Excerpt —
Segment Open
Linux RAID subsystem development
 help / color / mirror / Atom feed
From: sashiko-bot@kernel.org
To: "Yu Kuai" <yukuai@kernel.org>
Cc: linux-raid@vger.kernel.org, yukuai@fygo.io
Subject: Re: [PATCH v2 18/20] md/raid5: reject llbitmap reshape when md chunk shrinks
Date: Wed, 24 Jun 2026 07:24:54 +0000	[thread overview]
Message-ID: <20260624072454.CDE1F1F000E9@smtp.kernel.org> (raw)
In-Reply-To: <9b06d3a655f709b35ab10995a872b30d2026f7c3.1782282042.git.yukuai@kernel.org>

Thank you for your contribution! Sashiko AI review found 3 potential issue(s) to consider:

New issues:
- [High] The validation in `check_reshape` fails to reject reshapes that decrease the number of data disks (`mddev->delta_disks < 0`) for llbitmap, leaving an identical bitmap coverage truncation vulnerability to the one the patch attempts to fix.

Pre-existing issues:
- [High] Writing 0 or a very small/overflowing value to the `chunk_size` sysfs attribute bypasses chunk size validation, leading to a divide-by-zero kernel panic during reshape.
- [High] Pre-existing memory leak of `stripe_head` pages in `resize_stripes()` if array reshape initialization fails.
--

commit cd96767f06f730181f5e43d1d52815ff0535ad82
Author: Yu Kuai <yukuai@fygo.io>

md/raid5: reject llbitmap reshape when md chunk shrinks
    
llbitmap reshape keeps one live bitmap and cannot safely make an
existing bitmap bit cover a smaller data range.

The llbitmap chunksize itself will not shrink when mddev->chunk_sectors
stays the same or grows. However, shrinking mddev->chunk_sectors shrinks
sectors_per_chunk used by raid5_bitmap_sector_map(). That can shrink the
effective data range covered by each bit across the old and new RAID5
geometry. Reject that reshape while llbitmap is active.

> diff --git a/drivers/md/raid5.c b/drivers/md/raid5.c
> index 1613a42cc25dc..9de648f75dd04 100644
> --- a/drivers/md/raid5.c
> +++ b/drivers/md/raid5.c
> @@ -8506,6 +8506,9 @@ static int check_reshape(struct mddev *mddev)
>  	if (!check_stripe_cache(mddev))
>  		return -ENOSPC;
>  
> +	if (mddev->bitmap_id == ID_LLBITMAP &&
> +	    mddev->new_chunk_sectors < mddev->chunk_sectors)
> +		return -EOPNOTSUPP;

[Severity: High]
Does this validation fully address the logical coverage truncation?

The commit message correctly notes that shrinking mddev->chunk_sectors shrinks
sectors_per_chunk, which is unsafe for llbitmap because it shrinks the
effective data range covered by each bit.
Segment Closed
Actions to take —
1. According to the md/raid5 patch review, what value does the newly added check in check_reshape return when llbitmap is active and the chunk size shrinks?
2. Continue the md/raid5 patch review from the point where it stops.

Recorded data —
Segment Open
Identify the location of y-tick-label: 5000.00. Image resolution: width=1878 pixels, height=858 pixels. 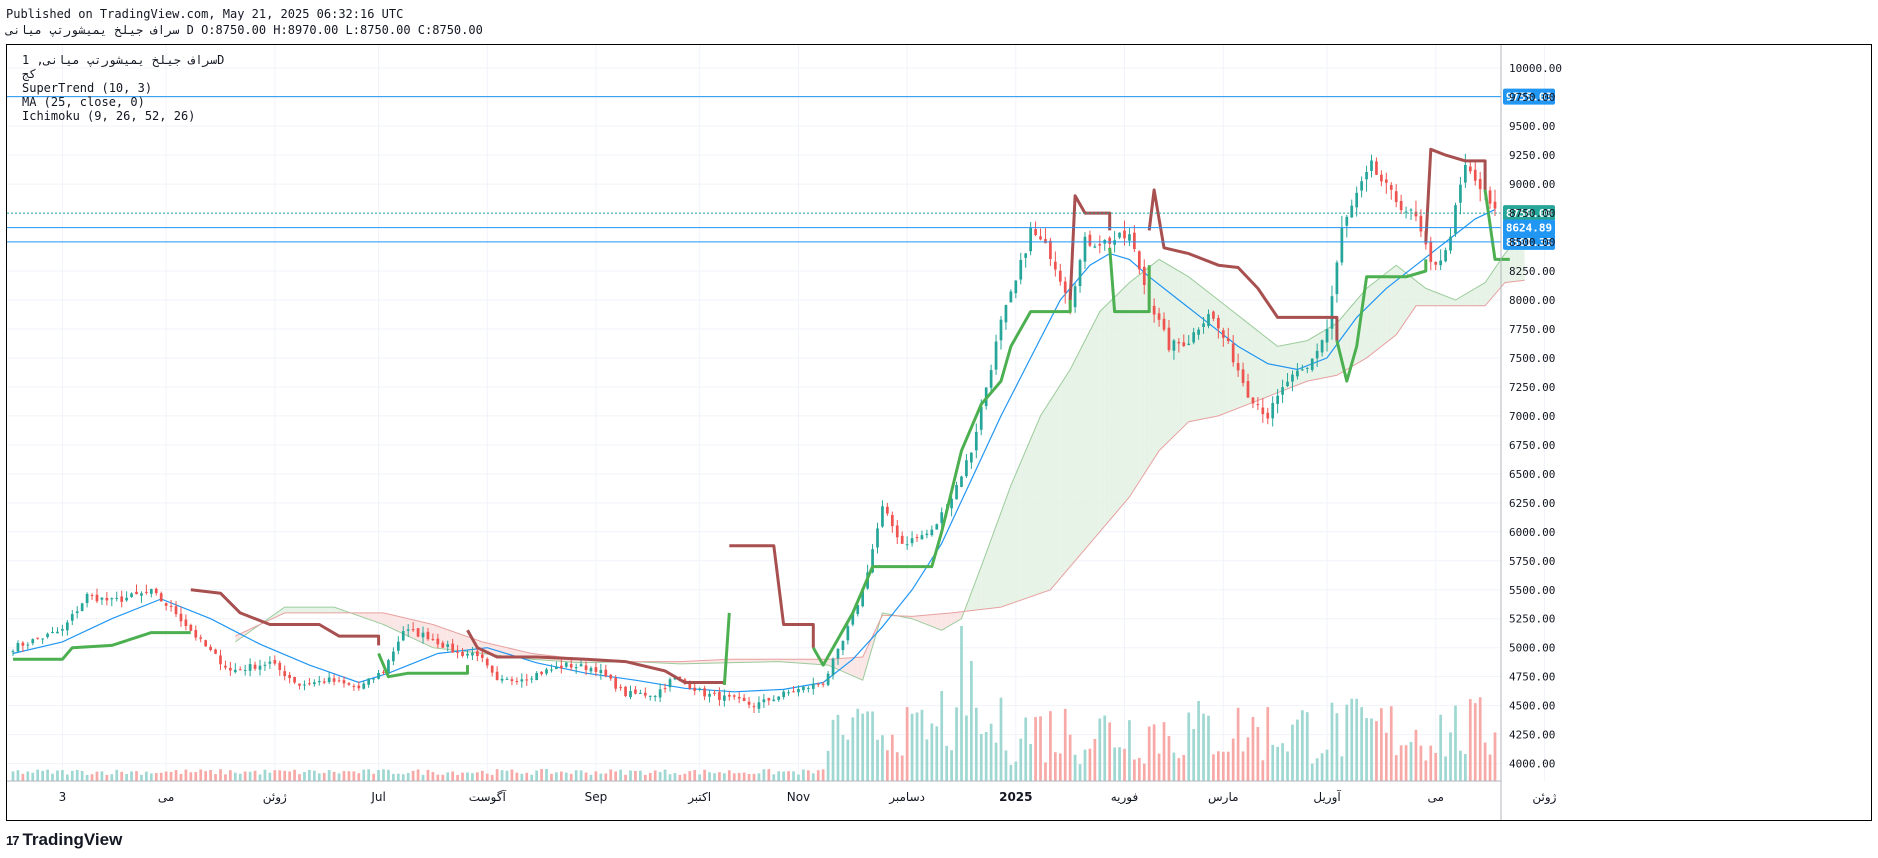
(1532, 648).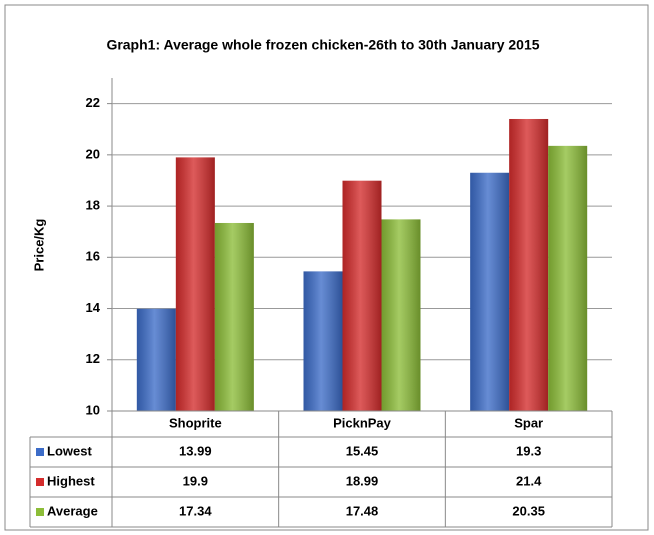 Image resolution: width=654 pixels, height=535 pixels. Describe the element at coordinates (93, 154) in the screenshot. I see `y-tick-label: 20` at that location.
Segment Closed
Segment Open
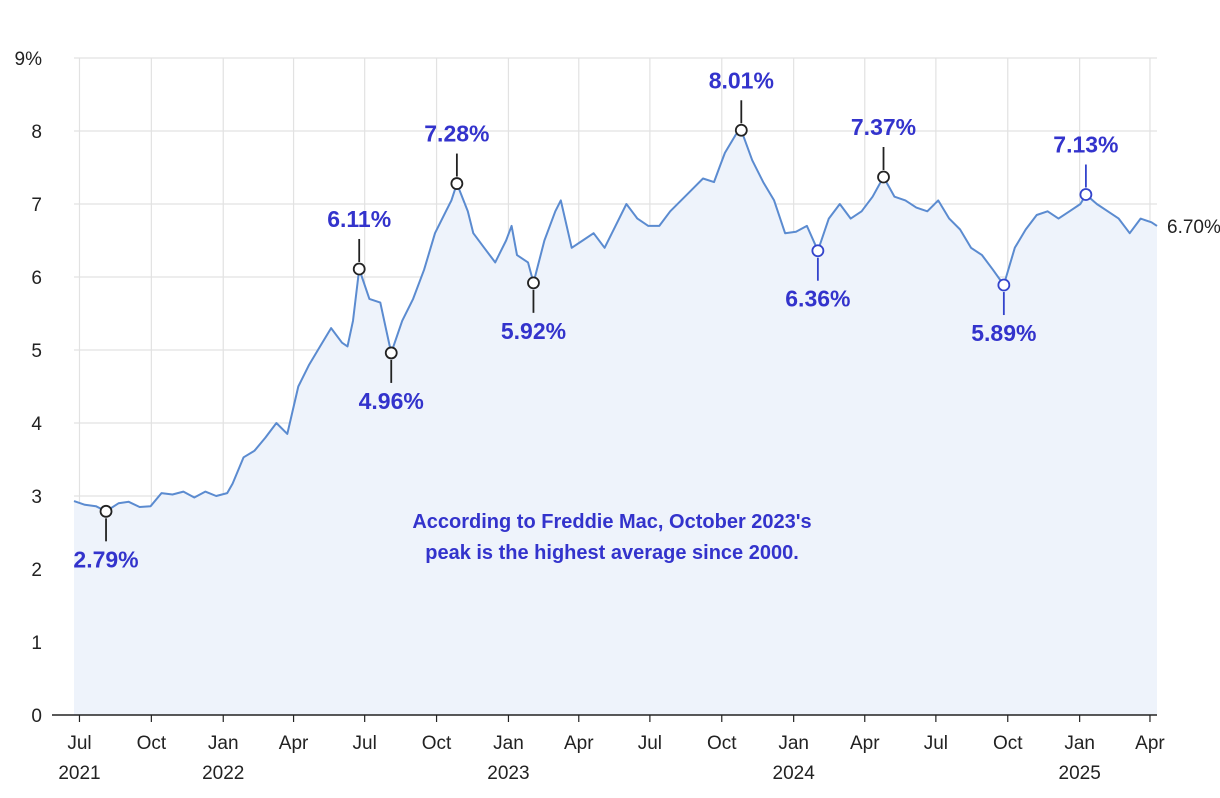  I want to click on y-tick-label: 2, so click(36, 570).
Segment Closed
Set of answers —
1. -EOPNOTSUPP

2.
However, sectors_per_chunk is also reduced if mddev->delta_disks < 0:

sectors_per_chunk = chunk_sectors * (raid_disks - max_degraded);

Since the validation here only checks if the new chunk sectors are smaller,
a reshape that reduces the number of data disks could bypass this check,
resulting in the exact same logical coverage truncation vulnerability.

Could this be updated to also check mddev->delta_disks < 0, or compute the
product to verify sectors_per_chunk does not shrink?

>  	if (mddev->new_chunk_sectors > mddev->chunk_sectors ||
>  	    mddev->delta_disks > 0)

[Severity: High]
This is a pre-existing issue, but writing 0 or a very small value to the
chunk_size sysfs attribute appears to bypass chunk size validation entirely,
leading to a divide-by-zero panic during reshape.

In drivers/md/md.c:chunk_size_store(), user input is right-shifted by 9
to compute mddev->new_chunk_sectors. If the user writes 0, it becomes 0.

When raid5_check_reshape() is called:

drivers/md/raid5.c:raid5_check_reshape() {
    ...
	if (new_chunk > 0) {
		if (!is_power_of_2(new_chunk))
			return -EINVAL;
    ...
}

Because the checks are inside if (new_chunk > 0), a value of 0 skips the
sanity bounds. check_reshape() then accepts it.

Later, in raid5_compute_sector(), this chunk size causes a kernel panic:

drivers/md/raid5.c:raid5_compute_sector() {
    ...
	chunk_offset = sector_div(r_sector, sectors_per_chunk);
    ...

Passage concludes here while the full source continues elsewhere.